(Items from a dataset)
※ ※ ※
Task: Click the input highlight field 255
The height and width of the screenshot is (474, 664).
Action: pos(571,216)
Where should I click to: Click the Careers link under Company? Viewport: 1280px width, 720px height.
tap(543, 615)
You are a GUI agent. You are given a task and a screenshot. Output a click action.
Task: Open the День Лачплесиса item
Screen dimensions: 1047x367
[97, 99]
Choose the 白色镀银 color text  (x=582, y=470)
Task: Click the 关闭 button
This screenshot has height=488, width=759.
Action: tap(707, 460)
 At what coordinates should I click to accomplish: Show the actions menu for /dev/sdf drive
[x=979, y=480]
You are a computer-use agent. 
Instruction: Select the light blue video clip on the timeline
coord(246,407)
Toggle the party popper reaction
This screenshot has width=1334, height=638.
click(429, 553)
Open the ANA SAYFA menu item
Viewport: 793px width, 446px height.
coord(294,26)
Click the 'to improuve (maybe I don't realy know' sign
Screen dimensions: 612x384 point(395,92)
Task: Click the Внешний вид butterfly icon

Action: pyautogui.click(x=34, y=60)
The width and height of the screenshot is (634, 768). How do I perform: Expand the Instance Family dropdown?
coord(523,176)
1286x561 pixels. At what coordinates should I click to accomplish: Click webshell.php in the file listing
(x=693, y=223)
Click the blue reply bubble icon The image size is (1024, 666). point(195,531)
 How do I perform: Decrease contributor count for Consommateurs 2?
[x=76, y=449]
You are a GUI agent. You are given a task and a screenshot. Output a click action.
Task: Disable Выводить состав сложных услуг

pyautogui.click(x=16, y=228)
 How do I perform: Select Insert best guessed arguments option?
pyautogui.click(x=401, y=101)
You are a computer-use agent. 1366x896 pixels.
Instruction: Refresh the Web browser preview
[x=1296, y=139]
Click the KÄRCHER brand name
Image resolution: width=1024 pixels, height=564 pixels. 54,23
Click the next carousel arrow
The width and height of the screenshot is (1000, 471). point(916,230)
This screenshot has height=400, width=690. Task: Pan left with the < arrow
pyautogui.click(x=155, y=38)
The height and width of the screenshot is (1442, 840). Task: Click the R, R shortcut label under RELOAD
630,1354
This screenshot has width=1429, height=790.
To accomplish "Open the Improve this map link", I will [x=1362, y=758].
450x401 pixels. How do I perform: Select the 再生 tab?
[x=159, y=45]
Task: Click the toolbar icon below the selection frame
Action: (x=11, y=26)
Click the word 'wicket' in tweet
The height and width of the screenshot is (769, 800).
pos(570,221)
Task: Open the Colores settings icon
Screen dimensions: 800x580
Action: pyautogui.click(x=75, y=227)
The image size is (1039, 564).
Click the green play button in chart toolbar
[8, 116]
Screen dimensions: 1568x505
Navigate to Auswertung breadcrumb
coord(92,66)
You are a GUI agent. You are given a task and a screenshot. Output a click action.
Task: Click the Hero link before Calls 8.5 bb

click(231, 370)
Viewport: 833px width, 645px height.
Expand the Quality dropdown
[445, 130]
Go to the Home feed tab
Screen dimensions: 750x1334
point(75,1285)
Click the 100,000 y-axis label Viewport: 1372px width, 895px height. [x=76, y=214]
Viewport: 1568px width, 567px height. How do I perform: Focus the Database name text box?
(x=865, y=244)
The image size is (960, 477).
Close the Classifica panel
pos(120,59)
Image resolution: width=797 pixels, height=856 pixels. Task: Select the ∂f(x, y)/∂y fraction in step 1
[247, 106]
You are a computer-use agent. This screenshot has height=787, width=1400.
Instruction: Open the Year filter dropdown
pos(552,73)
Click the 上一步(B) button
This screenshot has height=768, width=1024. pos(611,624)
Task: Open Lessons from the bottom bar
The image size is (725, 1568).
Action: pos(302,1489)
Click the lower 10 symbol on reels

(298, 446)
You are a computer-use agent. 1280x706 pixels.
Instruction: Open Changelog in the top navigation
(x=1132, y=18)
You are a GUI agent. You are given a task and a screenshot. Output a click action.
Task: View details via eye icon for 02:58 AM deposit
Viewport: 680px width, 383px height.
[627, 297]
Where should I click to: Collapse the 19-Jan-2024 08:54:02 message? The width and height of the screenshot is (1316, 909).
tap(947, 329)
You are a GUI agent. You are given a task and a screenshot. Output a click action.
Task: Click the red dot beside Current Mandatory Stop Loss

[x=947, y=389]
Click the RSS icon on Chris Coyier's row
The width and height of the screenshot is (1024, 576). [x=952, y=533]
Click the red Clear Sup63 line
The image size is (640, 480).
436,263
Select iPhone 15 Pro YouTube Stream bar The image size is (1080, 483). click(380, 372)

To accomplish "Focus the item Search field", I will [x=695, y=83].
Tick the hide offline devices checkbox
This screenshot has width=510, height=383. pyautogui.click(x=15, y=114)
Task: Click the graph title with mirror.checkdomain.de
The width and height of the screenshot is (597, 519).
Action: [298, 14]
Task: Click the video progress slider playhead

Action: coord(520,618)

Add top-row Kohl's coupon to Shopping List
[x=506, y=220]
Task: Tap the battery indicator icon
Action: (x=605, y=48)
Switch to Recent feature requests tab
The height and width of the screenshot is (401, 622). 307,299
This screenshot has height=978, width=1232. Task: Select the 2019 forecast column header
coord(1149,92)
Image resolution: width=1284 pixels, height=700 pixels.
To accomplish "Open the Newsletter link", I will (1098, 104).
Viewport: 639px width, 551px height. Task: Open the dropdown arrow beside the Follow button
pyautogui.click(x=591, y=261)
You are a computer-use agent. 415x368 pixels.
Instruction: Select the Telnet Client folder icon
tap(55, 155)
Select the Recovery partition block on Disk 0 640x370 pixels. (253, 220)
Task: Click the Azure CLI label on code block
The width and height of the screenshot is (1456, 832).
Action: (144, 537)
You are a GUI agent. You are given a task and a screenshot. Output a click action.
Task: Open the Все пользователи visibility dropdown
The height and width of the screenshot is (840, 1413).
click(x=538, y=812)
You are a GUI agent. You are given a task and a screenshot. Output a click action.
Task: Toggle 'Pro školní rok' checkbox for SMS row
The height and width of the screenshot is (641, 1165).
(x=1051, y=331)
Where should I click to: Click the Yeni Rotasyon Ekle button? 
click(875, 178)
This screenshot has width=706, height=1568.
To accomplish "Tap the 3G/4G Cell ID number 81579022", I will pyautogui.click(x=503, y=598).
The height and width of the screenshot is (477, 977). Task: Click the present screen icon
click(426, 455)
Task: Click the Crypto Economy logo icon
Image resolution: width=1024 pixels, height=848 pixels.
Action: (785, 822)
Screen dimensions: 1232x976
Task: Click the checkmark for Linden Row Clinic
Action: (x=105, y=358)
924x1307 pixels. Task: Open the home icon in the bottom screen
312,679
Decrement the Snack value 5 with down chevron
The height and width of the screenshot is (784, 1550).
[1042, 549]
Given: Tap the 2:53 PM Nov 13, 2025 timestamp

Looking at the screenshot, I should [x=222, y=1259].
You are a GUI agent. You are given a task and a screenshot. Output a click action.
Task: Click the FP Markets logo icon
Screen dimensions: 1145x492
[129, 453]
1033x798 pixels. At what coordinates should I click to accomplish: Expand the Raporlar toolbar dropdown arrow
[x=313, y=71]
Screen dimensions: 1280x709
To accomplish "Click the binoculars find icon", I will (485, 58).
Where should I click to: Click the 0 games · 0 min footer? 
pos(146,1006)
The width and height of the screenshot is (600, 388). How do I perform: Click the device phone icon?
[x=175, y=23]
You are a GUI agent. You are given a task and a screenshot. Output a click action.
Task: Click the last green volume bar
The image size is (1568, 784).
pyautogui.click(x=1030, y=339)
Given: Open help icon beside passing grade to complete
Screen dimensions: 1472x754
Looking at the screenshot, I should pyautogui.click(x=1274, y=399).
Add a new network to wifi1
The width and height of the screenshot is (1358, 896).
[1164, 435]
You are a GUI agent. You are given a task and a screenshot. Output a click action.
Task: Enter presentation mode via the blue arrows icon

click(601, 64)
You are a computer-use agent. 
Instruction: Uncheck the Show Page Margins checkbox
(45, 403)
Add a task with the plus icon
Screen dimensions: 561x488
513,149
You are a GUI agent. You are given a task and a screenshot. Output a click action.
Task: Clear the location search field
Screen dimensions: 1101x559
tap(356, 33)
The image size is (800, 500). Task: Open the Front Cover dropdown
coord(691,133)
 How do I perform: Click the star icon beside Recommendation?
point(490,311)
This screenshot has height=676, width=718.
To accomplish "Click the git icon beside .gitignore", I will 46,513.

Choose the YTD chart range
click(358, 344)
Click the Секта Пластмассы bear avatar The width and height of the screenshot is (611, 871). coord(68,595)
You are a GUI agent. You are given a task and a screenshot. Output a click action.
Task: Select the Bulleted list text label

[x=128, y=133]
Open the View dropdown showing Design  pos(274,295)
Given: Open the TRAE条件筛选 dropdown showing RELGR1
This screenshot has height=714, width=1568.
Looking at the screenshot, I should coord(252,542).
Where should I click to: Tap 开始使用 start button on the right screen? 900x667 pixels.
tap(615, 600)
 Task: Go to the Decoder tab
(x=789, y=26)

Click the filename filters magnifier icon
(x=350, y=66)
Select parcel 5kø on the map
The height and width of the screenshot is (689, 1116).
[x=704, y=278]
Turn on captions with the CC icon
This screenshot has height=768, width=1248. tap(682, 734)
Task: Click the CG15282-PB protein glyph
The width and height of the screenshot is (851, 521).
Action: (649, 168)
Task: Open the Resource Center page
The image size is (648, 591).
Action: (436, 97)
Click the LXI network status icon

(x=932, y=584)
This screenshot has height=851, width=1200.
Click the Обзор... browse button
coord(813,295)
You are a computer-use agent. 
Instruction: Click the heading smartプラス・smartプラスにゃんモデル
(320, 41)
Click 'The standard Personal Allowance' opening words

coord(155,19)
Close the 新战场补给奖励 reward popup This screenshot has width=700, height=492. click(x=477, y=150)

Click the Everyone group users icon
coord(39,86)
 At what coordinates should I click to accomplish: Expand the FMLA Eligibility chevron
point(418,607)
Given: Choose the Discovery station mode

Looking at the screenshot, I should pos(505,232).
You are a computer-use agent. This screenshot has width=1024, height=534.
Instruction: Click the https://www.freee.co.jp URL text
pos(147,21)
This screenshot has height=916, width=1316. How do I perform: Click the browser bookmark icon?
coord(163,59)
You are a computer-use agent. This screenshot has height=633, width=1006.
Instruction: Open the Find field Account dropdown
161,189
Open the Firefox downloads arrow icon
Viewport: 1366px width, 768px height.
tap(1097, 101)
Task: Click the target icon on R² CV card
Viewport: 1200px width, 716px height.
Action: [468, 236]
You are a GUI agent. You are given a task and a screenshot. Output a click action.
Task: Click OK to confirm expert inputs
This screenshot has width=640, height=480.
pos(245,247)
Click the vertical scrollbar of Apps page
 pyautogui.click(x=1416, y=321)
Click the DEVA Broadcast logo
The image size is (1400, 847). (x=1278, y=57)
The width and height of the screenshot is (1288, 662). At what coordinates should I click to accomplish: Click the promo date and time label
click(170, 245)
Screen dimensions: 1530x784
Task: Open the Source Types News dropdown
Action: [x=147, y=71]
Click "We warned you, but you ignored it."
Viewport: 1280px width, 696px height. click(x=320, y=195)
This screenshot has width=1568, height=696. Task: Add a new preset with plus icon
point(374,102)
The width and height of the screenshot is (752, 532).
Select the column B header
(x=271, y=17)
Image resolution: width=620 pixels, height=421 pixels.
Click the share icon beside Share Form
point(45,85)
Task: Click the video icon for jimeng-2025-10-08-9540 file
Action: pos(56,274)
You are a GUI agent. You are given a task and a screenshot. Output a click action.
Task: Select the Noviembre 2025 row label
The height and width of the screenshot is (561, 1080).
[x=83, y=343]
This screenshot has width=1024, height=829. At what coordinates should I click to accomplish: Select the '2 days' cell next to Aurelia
※ ※ ※
» **EXERCISE BRIEF**:
Among the lines above, some may include the string "block"; state how many, and nothing more.

» **RESPONSE BELOW**:
2